One TINY thing I'd improve --> the scheduling process to get a PCD date. I realize that PCD is very popular (and getting even more so I think) and they have many constraints on PCD scheduling since they use the same track for 1-day and 2-day driving courses (which are distinctly different). I wish BMW could devise a process to "soft-confirm" a desired PCD date prior to the car arriving from Germany -- perhaps using a nominal 6-week assumption on transport time from production (or ED dropoff) to arrival in USA to establish a "tentative PCD Date"... then it could be "hard-confirmed" after the car actually passes Customs (or re-scheduled if delayed). Benefit to customer is ability to plan ahead better but it might not keep the PCD days filled up in SC as much... hard to guess.

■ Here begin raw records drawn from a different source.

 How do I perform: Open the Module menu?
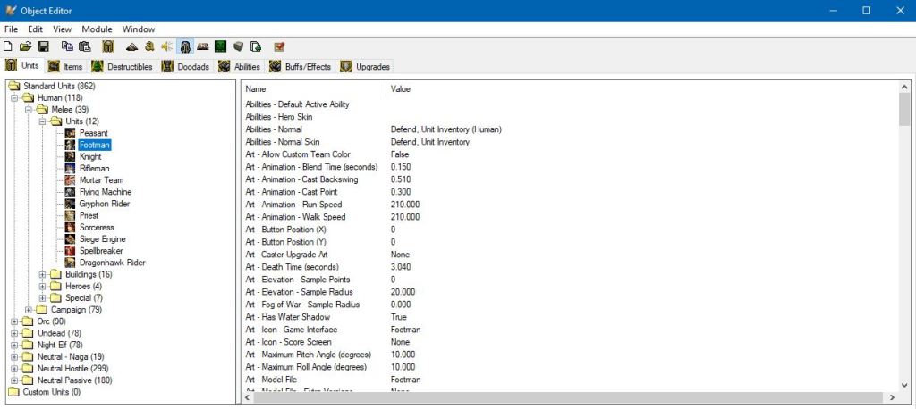tap(97, 29)
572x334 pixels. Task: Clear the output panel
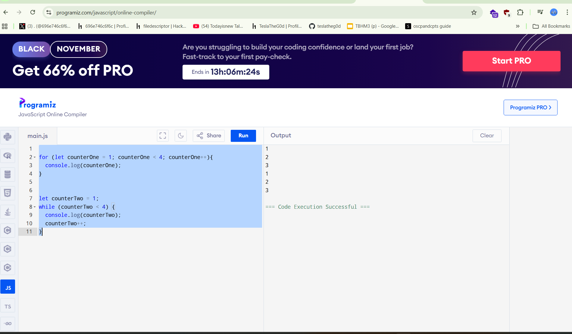click(x=487, y=136)
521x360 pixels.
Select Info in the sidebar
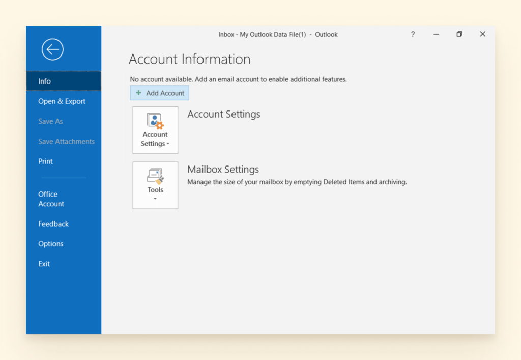click(44, 80)
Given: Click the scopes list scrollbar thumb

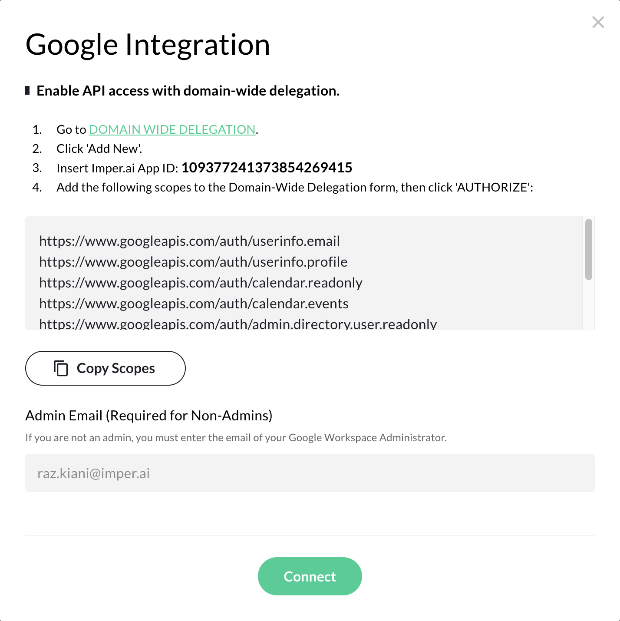Looking at the screenshot, I should pyautogui.click(x=588, y=250).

What to add about PCD? Just DO it! But here's a few particulars in no order:
- *ABS Braking drill.* Great and simple to emphasize the safest technique in an emergency situation. Main thing to worry about in the real world is getting rear-ended by the guy behind you - chances are his car and skills won't be as good as yours!
- *Autocross course.* My favorite as it is the most dynamic and comes the closest to a "racing" opportunity with lots of left and right-hand turns. It's great to see your own skills improve so rapidly with coaching over the walkie-talkie from Ray (our expert driving coach). Don't forget to breathe!
- *DSC / DTC demonstration (skidpad).* I finally got a great education on how these modes relate to each other and saw them in practice. Thinking of DTC (push & release the DTC button) as the "soft-defeat" of the system... not entirely turned off but just allows a "small amount" of wheel spin / skidding before kicking in to try & keep you in control. It's basically a middle-ground between the normal (DSC) mode with full protection and the full manual (no protection mode) when you push and HOLD the DTC button. 
- *Delivery of your car. * They really do it right! A very special experience and superb "delivery rooms"... almost feel like a baby just got added to your family! :lmao:

Kudos to Donnie and Ray and Willie for taking great care of us and that hot lap in the M5 was mind-blowing! It is a true beast of a car and Donnie whipped it around with his eyes closed (I think). Adrian at BMW of S. Atlanta will see my business again in the future - great job!

Pics:
1. "Don't Forget to Breathe"
2. My brother going 55mph about to hit the brakes HARD. Remember - NYC ("Not Your Car")
3. Touring the skidpad prior to the DSC demo
4. Bro & me in front of Zentrum museum
5. Am I having fun yet?
6. Sunny delivery of my Ultimate Driving Machine! *550i w/Sport Pkg rocks!*


----------



## Me530 (Feb 17, 2005)

+1 to everything you had to say, and great pictures!! And it was a pleasure meeting you!!


----------



## 1994_RX-7_Tour (Feb 24, 2007)

*One Gotcha....*

Don't forget to bring your Vehicle Purchase Order (with pricing and VIN) as well as the odometer statement when you travel to do your PCD - it is the temporary registration which you should have with you when the TEMP plate is on your car.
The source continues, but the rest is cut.